Lots of fun, that I luckily did not have to participate in. Other quirky issues came about periodically with this client, but this particular month promised to be an easy one. The jeweler wanted to feature men's platinum wedding rings. The ad was to target men who were well off and thinking about getting married. So we got adjectives like "high-end," "sophisticated," and "male-oriented."

So what did I have to work with? Their photo shoot had produced some very nice close-ups of four of their platinum wedding rings for men. Unfortunately the light in the pictures came out very pinkish making the photo look more like it was advertising charm bracelets to little girls.

So I picked out a good shot of the rings and got to work. I decided that since there was so much pink and peachyness in the picture to adjust the colors more toward the orange end instead of pink. I also decided to work on increasing the contrast, and decreasing the color overall so that the shine, and silver color of the rings would really pop.

After over an hour of adjustments I ended up with a photo that looked at first glance like it was only using 3 colors: black, white, and a pale shade of orange. It was awesome. The orange tint was right along the shine on the ring that was the focal point of the photo and most of the other colors were effectively gone. The black and white really made the delicate gradient of the silver just pop out. It looked elegant, sophisticated, and very masculine for a jewelry ad. I got dozens of compliments from the other designers.

Everyone thought it was perfect... we even told our customer service rep to explain to the client in detail what the design did, and how it did it... and to compare it to ads in very expensive national publications... etc.

The client hated it. Our editor-in-chief even called to argue on behalf of the design because he thought it was that great... but it was to no avail. They requested we use the same image but without any adjustments... That's right pink, no contrast, washed out colors on the rings... It really did look like an ad for little girls.

Now, I'm not saying that the client was wrong and I was right. Though certainly I think my design did a far better job of what they asked for, than what they insisted upon later. However I didn't know their clients, and it is entirely possible that my somewhat stylized color scheme was all wrong for the real target market. It is also possible, and likely that the client went with their own aesthetic preferences over what would have been best for their target market.

I suspect the truth is somewhere in between.
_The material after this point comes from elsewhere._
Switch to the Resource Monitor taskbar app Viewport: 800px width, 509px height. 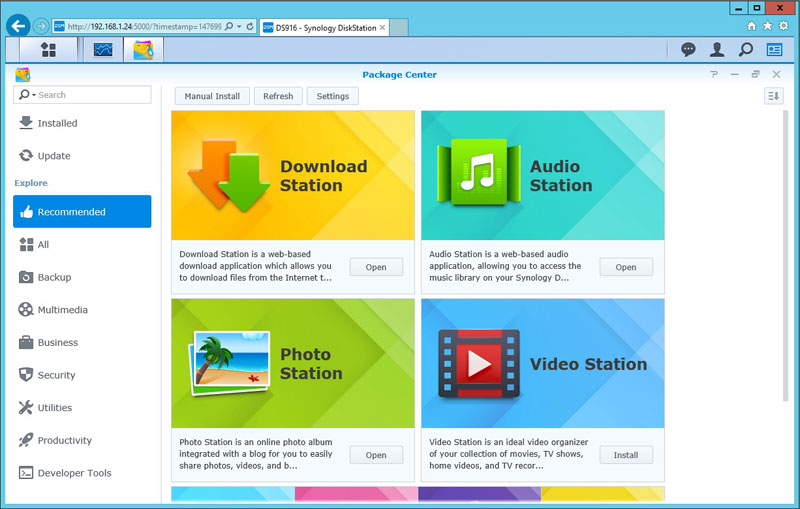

The target market was not as high-end/sophisticated as we were led to believe, and the local market may not have "gotten" the ad that I made. (That's right you aren't sophisticated enough for MY AD... or in other words if I run my beautiful, fabulous, amazing ad it will likely be a failure and waste of money for the client... same difference right...) Likewise, the client did not realize that the pink and low contrast of the original photo would not likely appeal to the intended audience.

But instead of trying to appeal to them on the idea of "not going in that direction" we were focused on trying to get them to go in the direction of the ad that we thought was best. So we ended up with an ad that the client liked, the designer hated, and that likely failed in reaching its target audience. Believe me, it was very pink.
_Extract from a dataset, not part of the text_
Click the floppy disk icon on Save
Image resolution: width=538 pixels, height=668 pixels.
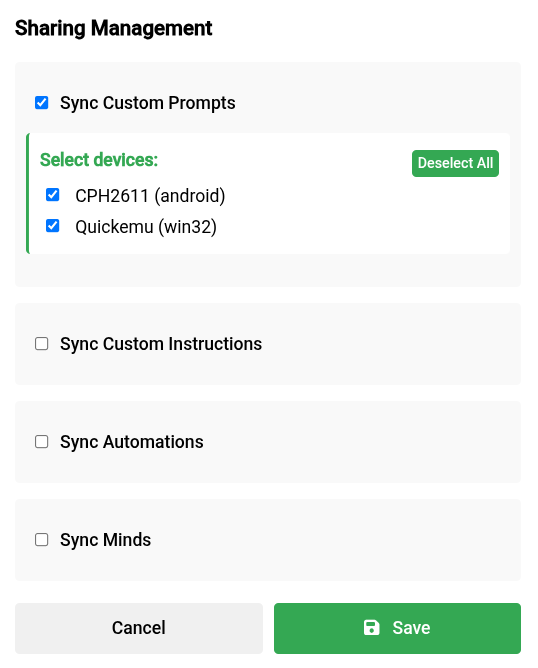click(x=371, y=628)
The trouble was since we were primarily a magazine functioning as a design firm we were a little out of our league when it came to figuring out what were reasonable revision requests.

In this case a simple "I don't like what you did to the photo," would have sufficed. We could have come up with a softer version with the pink removed or even gone for a gray scale version. Once the client started telling us to do the same picture without adjustments... all of our designs skills and aesthetic/marketing knowledge got removed from the equation.

Just put this here, and that there, and our logo here and that will magically do what the ad is intended to do right?

But the fact is we weren't a design firm... we were the production team of a magazine who was "building their ad," we were not "designing their marketing." That was apparently a delusion we kept stumbling into whenever a client accidentally mentioned a target market, or an intended goal for the ad. Funny how that happens.